And it isn’t without good reason. We’ve seen prices rise consistently for years now, and it’s having a knock-on effect at every stage in the market. As one car sets an auction record - an old 911, for instance - then buyers further down the market see other 911s as a solid investment and values of those strengthen too.
But at evo we’re not too interested in the wax and wane of the markets - though it does make some fantastic driver’s cars less accessible than they once were. For us, the value of older performance cars is the way they drive, and while you’d not rank an early MX-5 up there with a 2.7-litre Carrera RS, it’s more than capable of holding its own with its modern equivalent.

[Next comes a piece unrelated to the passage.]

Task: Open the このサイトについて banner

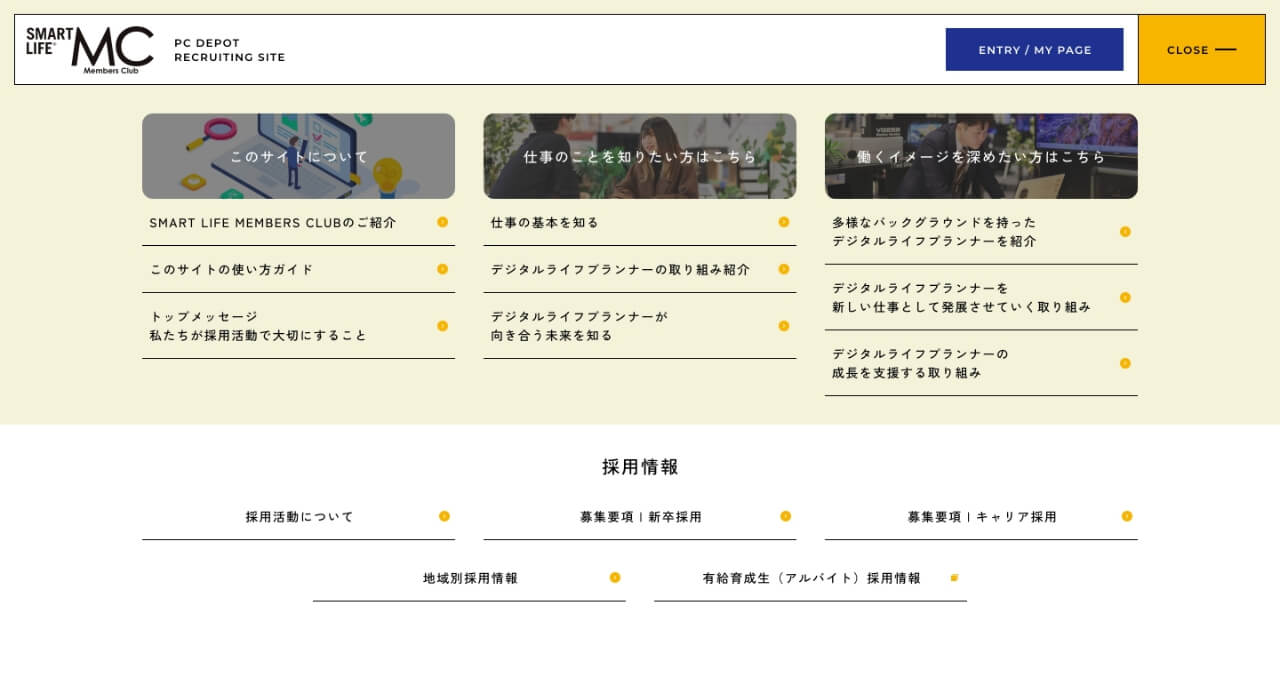Action: 298,156
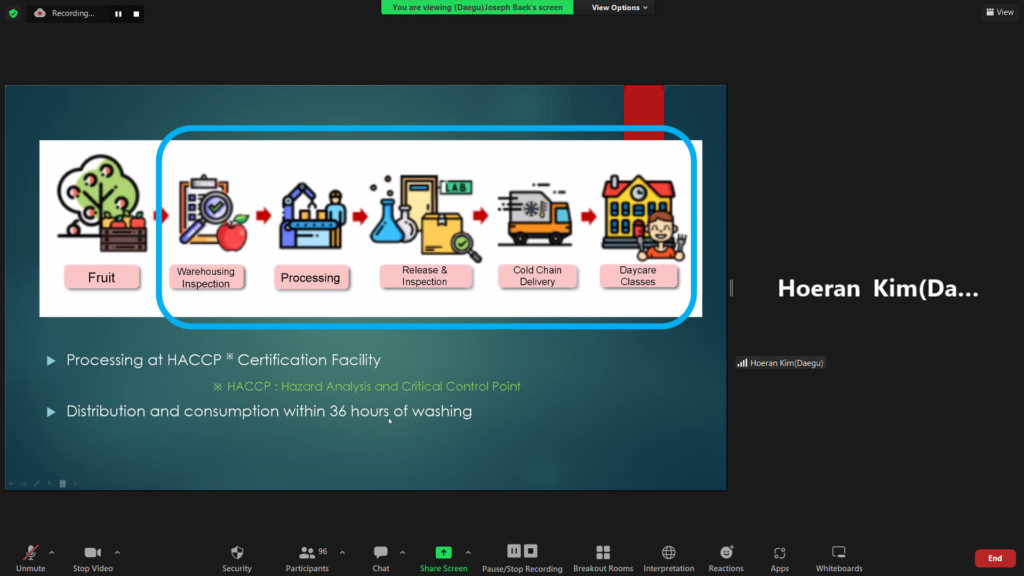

Take the car’s ethos: Mazda should be applauded for making its latest MX-5 nearly as light as the original, and for continuing to offer handling characteristics that are fun and accessible to a wide range of drivers (even if they’re not quite sharp enough for our tastes).
But that started with the original car, and early MX-5s arguably feel less contrived than the latest car - the performance, handling, braking, grip and body roll all feel in balance with one another, where the body roll of the new car sometimes feels excessive given the higher grip and pointier steering.
And a nice example of the original - as this car undoubtedly is - also flows down the road far better than the slightly firm new car. The tyre sidewalls have a little more give, the hydraulically-assisted steering is more consistent and feeds back more information, and the gearshift is if anything even more tactile.
This particular car, a Eunos Roadster S-Special - one of dozens of Japanese limited editions - is probably about as sweet as early cars get. Standard S-Spec kit included Bilstein dampers, anti-roll bars and a limited-slip differential.
They also originally included a set of 15-inch BBS RZ alloy wheels, though those appear to have been changed at some stage for some OEM 14-inch alloys, while all later MX-5s came with the 1.8-litre engine and additional chassis bracing. With 3000 miles on the clock though, this car probably won’t be quite as wobbly as the typical example for sale or our earlier, higher-mileage Fast Fleet example.
Of course, the best thing of all about early MX-5s is that most don’t command the £19,995 price tag you see here. What you get might not be quite as pristine (check for rust!), but there are still few better ways to get low-cost driving thrills than a few grand’s worth of MX-5.